• **Work required**
Answer these from the text about the football team's hunger:
1. What position does Dan Vitale play?
2. According to Deonte Gibson, what did the team gain and what did it lose?
3. In what month does Pat Fitzgerald say the team started down the road to maturity?

• **Text**
But even this early there is no missing their mentality, whose tendrils reach back to that Gator Bowl season. "I'd say it's a lot of hunger," Jones says when asked about that. "A lot of us want to prove ourselves, a lot of us want to get back to what we used to be doing. There's no need for us to feel that we can't do certain things. We haven't been at the level we should be at and we want to work to get back to where we were."
 
"I think that we have one of the most mature football teams we've had in the last couple of years," superback Dan Vitale will add later. "I think we have a lot of guys who are incredibly hungry to do great things, which is awesome. That's something we built throughout spring and throughout summer workouts, and now into fall camp. We've got guys who are hungry and competitive. That's something we really focused on over that period, the competitive aspect. We've got guys who want to go out and win, and have that fight I think we lost the last couple of years."
 
What was missing?
 
"I think it was just that love for football, and that hunger I talked about," Vitale says. "The leadership has really stepped up now, that's the big thing. Our Leadership Council, I've been on them in the past, and I'd say this group right now is one of the strongest, tight-knit groups that we've had probably since I've been here. If we can develop that type of hunger and competitive attitude among our teammates, and get everybody to come along with us, we can do great things."
 
"We gained talent and lost grind. A real urge to win," defensive end Deonte Gibson will finally say when that last question is repeated to him. "At times, personally, I took for granted what success looked like. It got to a point where you had to look in the mirror and say, 'You have to improve.' That's what we did."
 
And the team's attitude now?
 
"We're probably one of the hungriest teams," he says, echoing the theme. "We're ready to go. We're ready. At this point, we've been underperforming the last two seasons. So we're just hungry. Hungry to play somebody. Hungry to get better. Hungry to get great."
 

Head coach Pat Fitzgerald is asked what he must do to get his team to reach the maturity level it needs to succeed.
 
"We're down that road already," he says. "We're not starting down that road. I think that started in January. That's a credit to our Leadership Council. That's a credit to a bunch of those names that have been here awhile and have been a part of a lot of success and knocking on the door to competing for a championship in this league, and then have been a part of this team that has underachieved.
 
"They know what it takes and it starts in the locker room. It's inside out. If we get the attitude in the right spot, and the chemistry in the right spot-- and today we're where we've been in the past. Now comes the adversity, right? We get some guys banged up and bruised, and maybe that provides an opportunity for somebody to step up. Then comes the adversity in games. We'll put them through a bunch in camp, through as much as we can while being smart.
 
"But we're further down the road right now than we were last year at this time."

• **Provided material**

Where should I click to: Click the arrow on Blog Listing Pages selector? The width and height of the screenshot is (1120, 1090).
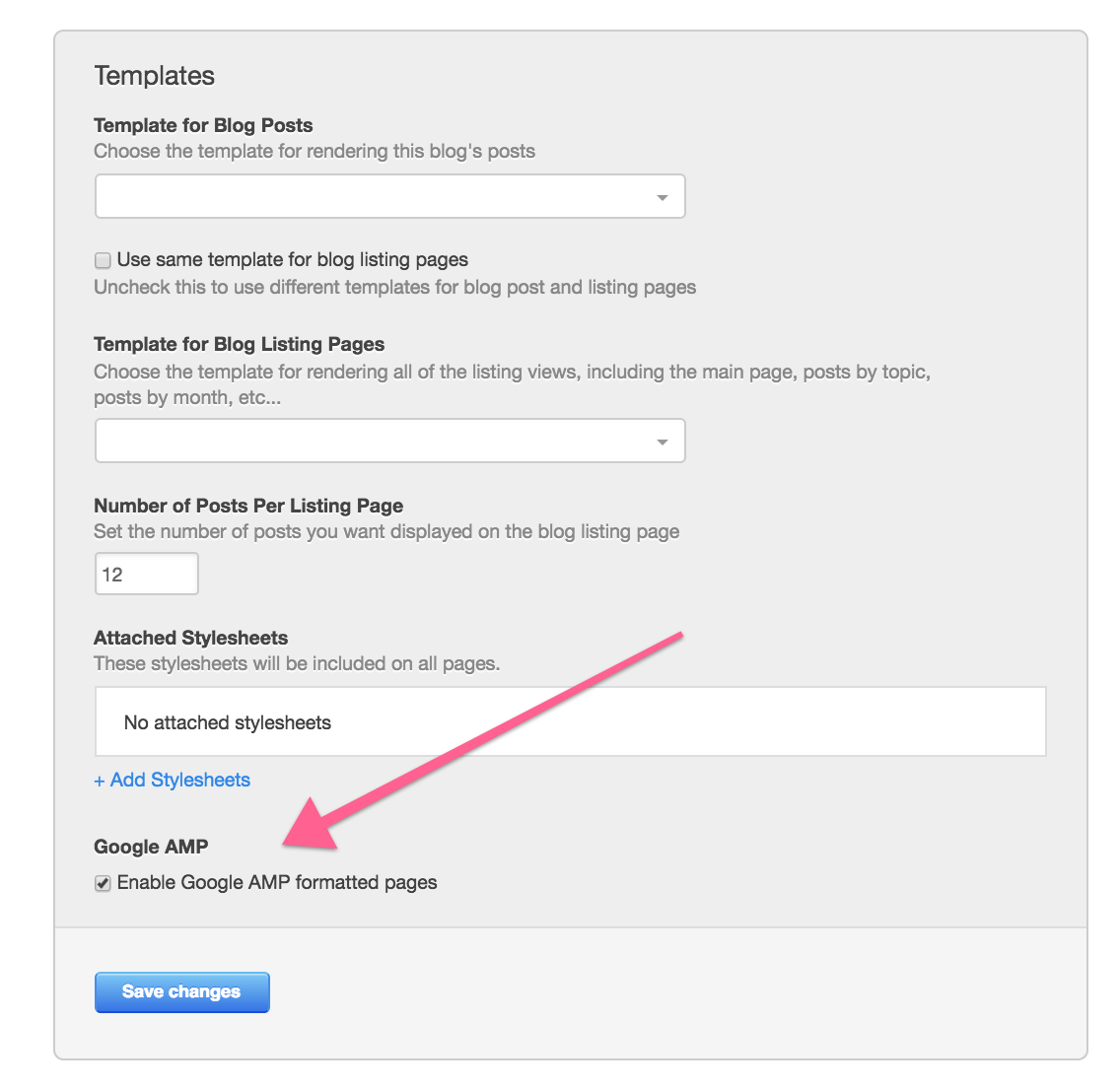coord(663,443)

• **Reply**
1. Superback.
2. It gained talent and lost grind.
3. January.